After we left Clearwater we went to Tampa to visit Brad and his wife for a few days. We enjoyed our visit very much and I was oh, so glad to see my brother again. From Tampa we went to Punta Gordo to see some long-time friends for three days. In an effort to find warmer weather we took off for the keys and stayed at a cute little resort for 3 days in Islamarado. On Jan. 29th we were able to move into our rental in Little Torch Key and are here until March 1st. The weather has not cooperated well, but we've had some company and some fun times.

It is wonderful to be here and not feel sick like I did last year. I had a melt down of sorts before leaving Baltimore, but with the insight of my daughter, Lisa, I realized that I was just plain scared to be away from my doctors and the excellent care that I know is available at JHH. Once I acknowledged my fear I was able to leave home and trust that I would be okay. So far so good. I guess I really am on the road to recovery! YES!

Thanksgiving & Christmas-The Condensed Version

Thanksgiving was a very special time for me.
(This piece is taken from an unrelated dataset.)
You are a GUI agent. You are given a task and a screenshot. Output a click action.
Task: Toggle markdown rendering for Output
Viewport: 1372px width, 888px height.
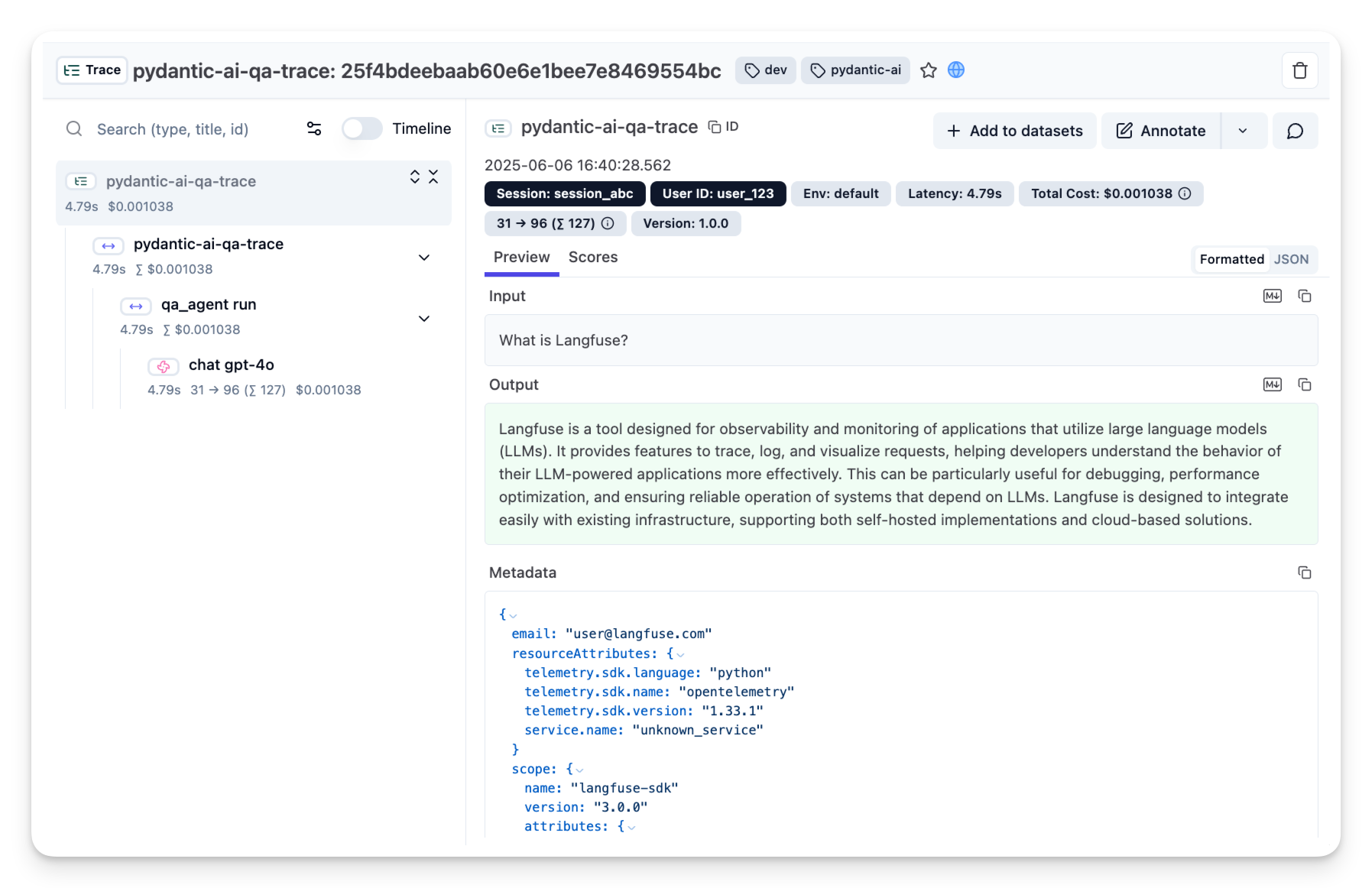[1272, 385]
As I reminisce even now I vividly remember how grateful I felt to be there, surrounded by my family sharing a delicious meal. I could definitely feel "the love" in the room.

On Dec. 12th I started with a cold. By Dec. 13th it turned into a nasty virus - surely my body would not fail me, but it did. Two solid weeks and two rounds of heavy antibiotics got me through. How I managed to survive that, the blizzard, and a pretty serious plumbing problem, plus pull off Christmas to boot is truly a miracle.

We had a great New Year's celebration with friends, but by weekend's end I started with a scratchy throat. This time it turned into a bronchial infection. Two more weeks of yet another potent antibiotic (Avelox - $210.00) kept me from folding completely, but I was a mighty sick puppy. The result - a fully decorated Christmas tree that is still standing in my living room!

Thanks and Apologies

I was pleasantly surprised to hear that many of you continue to monitor this blog to learn of my progress and were disappointed to find that I had abandoned my post. Your concern and support is overwhelming and I humbly apologize for being lax. Rest assured I am doing fine and promise to not let things slide again. In the next few days and weeks I will be adding some new information and updates. Thanks for sticking with me and I'll do my best to keep up.